На Бурачка шумнули стоящие в сторонке, вроде бы не причастные ни к чему, но зорко следящие за всем ребята из старшей группы. Шумнули в том смысле, видимо, что недоделкам вход свободен, но об этом Колька догадался уже позже. А в ту минуту он отстранил, отжал плечом Андрея Бурачка и вошел в столовую, что еще вчера называлась столовой. Сегодня же все здесь было перевернуто вверх дном. Столы сдвинуты, стулья свалены в кучу у входа. Баррикада из столов и стульев. И на вершине этой баррикады восседали с десяток пацанов младшей, дошкольной группы. Дошколята самозабвенно наяривали ложками в металлические тарелки и во всю мочь орали:
— Хлеба, хлеба, хлеба, от пуза, от пуза... Хлеба, хлеба...
— А зрелищ не надо? — рявкнул Колька в надежде перешибить эту какофонию. Но в ответ на его крик грянуло такое мощное и слаженное: «Хлеба, хлеба, от пуза», — так грохнуло металлом, что Колька, полуоглушенный, пулей выскочил на улицу.
Разгулялась детдомовская вольница. Детдомовцы отказались от завтрака. Так вот почему баба Зося не хотела, чтобы он, Колька, Васька Козел и Стась Дзыбатый, шли завтракать в столовую. Вот почему, как в праздники, она сбегала утречком за молоком.
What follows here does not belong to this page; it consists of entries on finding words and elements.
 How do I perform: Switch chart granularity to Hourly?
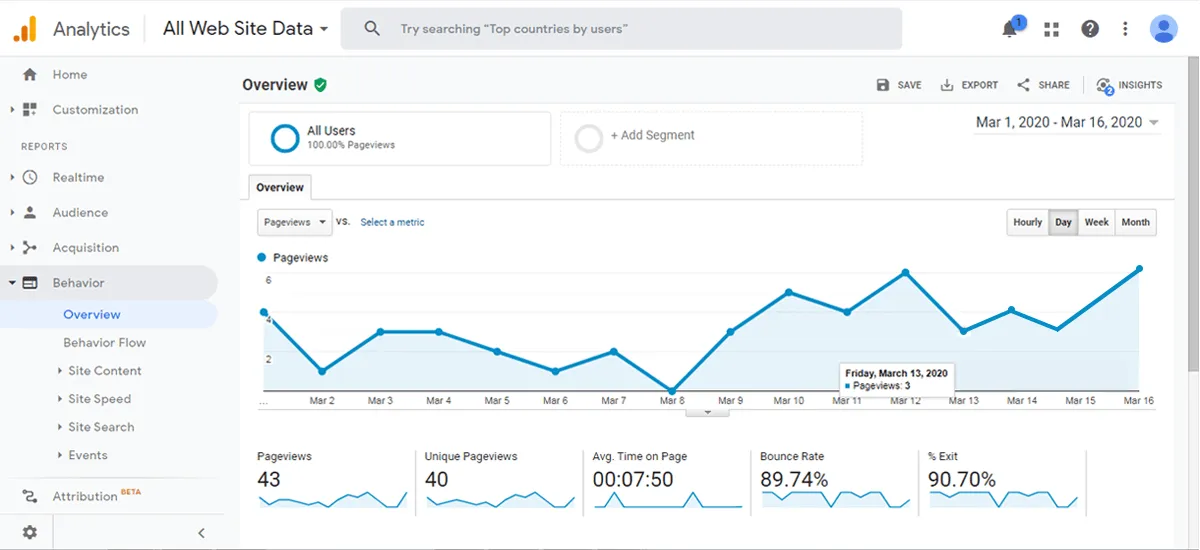(1027, 222)
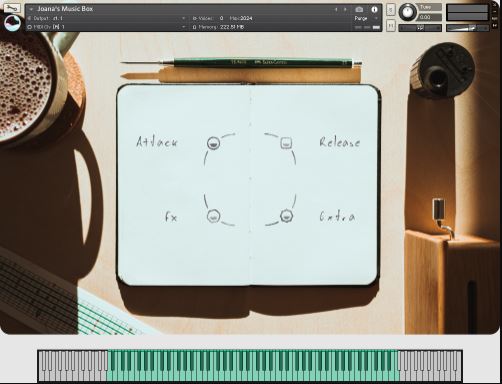Toggle the Mute M button
The width and height of the screenshot is (502, 384).
coord(391,25)
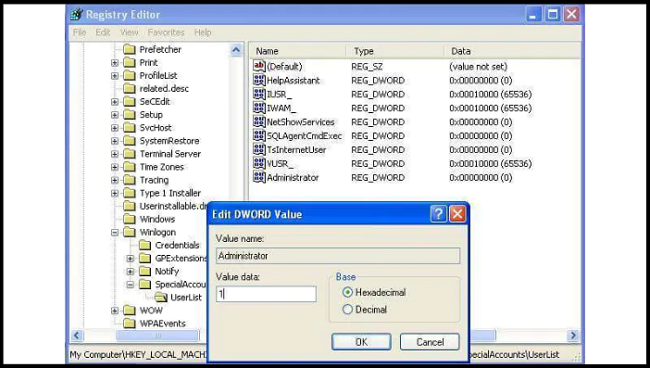650x368 pixels.
Task: Select the Prefetcher folder icon
Action: (x=130, y=49)
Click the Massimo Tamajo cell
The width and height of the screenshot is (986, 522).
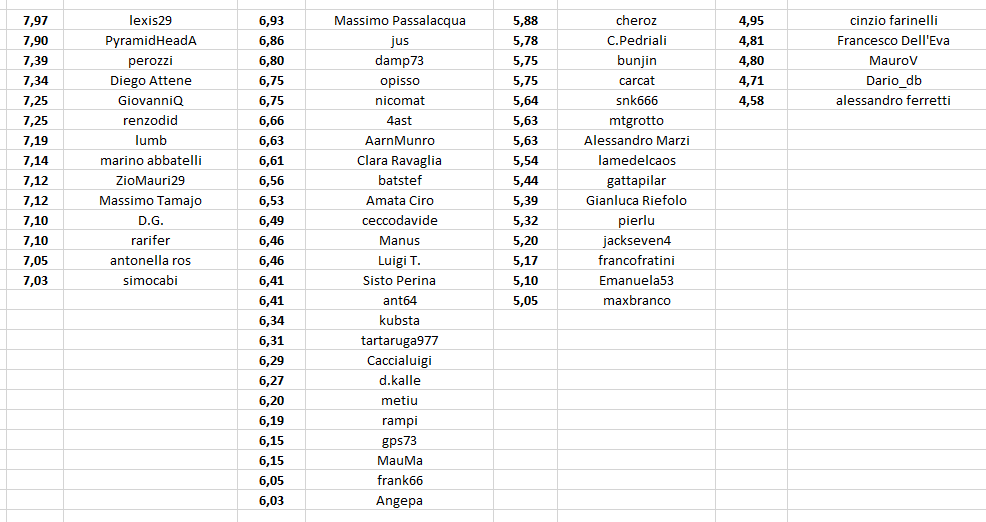pos(151,200)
Летечкина война с новой воспитательницей стала войной всего детдома. Вера Константиновна твердой рукой наводила порядок. То, что происходило сегодня, готовилось уже давно. С приходом Веры Константиновны поджиг в детдоме не убавилось, а прибавилось. Уже двоих ребят с оторванными пальцами увезли в городскую больницу, уже побаивались дежурные воспитательницы после отбоя заходить в палаты к старшим ребятам, а некоторые из этих ребят появлялись в детдоме лишь с наступлением дня, а с наступлением ночи исчезали неведомо куда. Неведомое, глухое и грозное брожение исходило от детдома и детдомовцев. Что-то поворачивалось в это лето в детдоме и в детдомовцах неведомо в какую сторону. В детдом влилось множество новых воспитанников, и, как никогда, много старых воспитанников готовилось покинуть его.
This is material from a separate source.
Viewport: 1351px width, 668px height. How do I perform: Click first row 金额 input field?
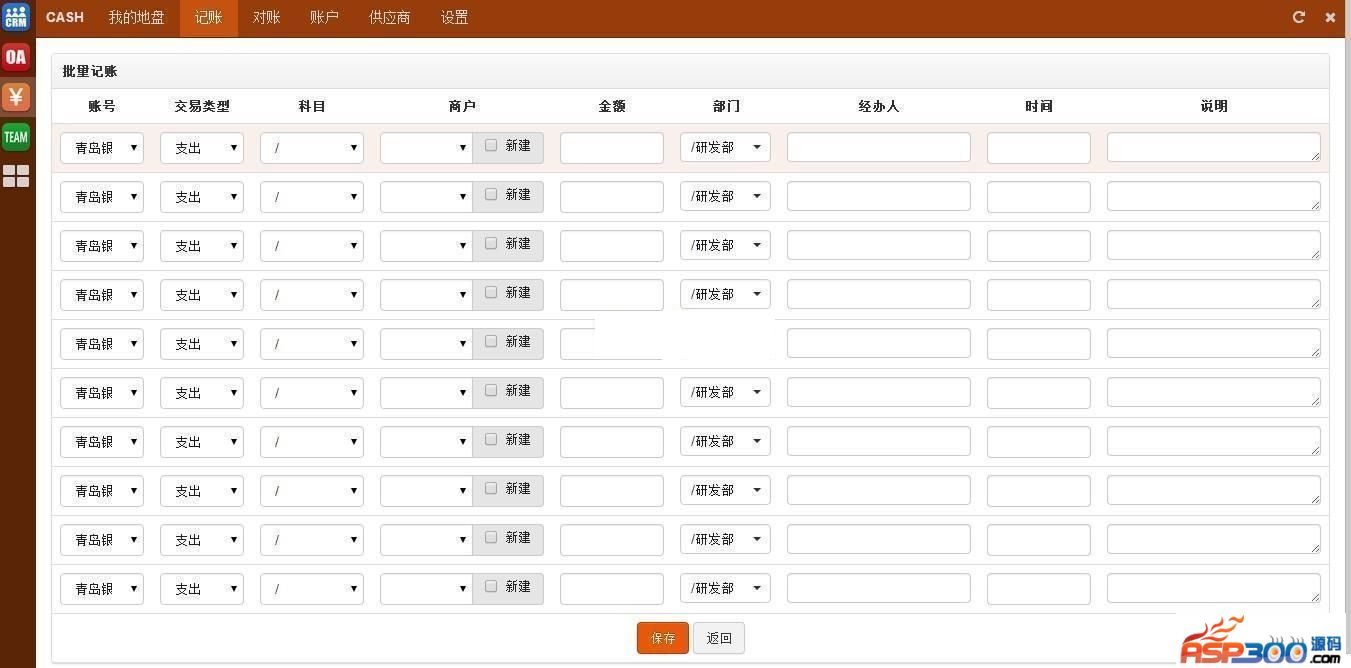click(612, 148)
Пришли новички не только из колоний, но и из окружающих деревень. Что-то случилось этой весной в деревнях, там вдруг обнаружилось множество сирот, которые жили до этого при бабках или с матерями, но без отцов. И вот эти бабки, дедки и вдовы, не дождавшиеся с войны мужей, тянувшие столько лет после войны на своих плечах внуков, сыновей и дочерей, несгибаемые, вдруг в одночасье начали клониться и падать... Начали умирать в самое неподходящее время, когда все уже выравнивалось, когда в магазинах уже начал появляться белый хлеб, когда уже были обрублены хвосты очередей к прилавкам. И снова стали быстро-быстро пополняться детдома сиротами. И это новое сиротство было пострашнее военного. Те, безбатьковичи военного времени, хоть знали, отчего бедуют, а этим и объяснить было невозможно ничего. Война давно ведь кончилась, откуда же, почему снова смерть?.. Все они знали, что такое родной дом, а большинство знали и что такое мать, которая совсем недавно умерла на их глазах. Придя только что из глухих и дальних деревень, они знали и нечто большее о жизни и знали больше, чем те, кто всю сознательную жизнь прожил в детдоме. Но они еще не узнали, что детдом — это тоже семья и все вокруг — их братья и сестры. Старшие воспитанники, сейчас почти бывшие, уже наменивали себе на свои износившиеся вещи новые для самостоятельной жизни, мыслями они были уже в дороге. И тоска в них была прощальная, и озорство и непослушание — разлучальные.
И вот это буйство, этот разгул летнего паводка взялась ввести в берега Вера Константиновна. Еще вчера на вечерней линейке она объявила детдомовцам, что с завтрашнего дня у них в Слободе не спецдетдом, а детдом обычный.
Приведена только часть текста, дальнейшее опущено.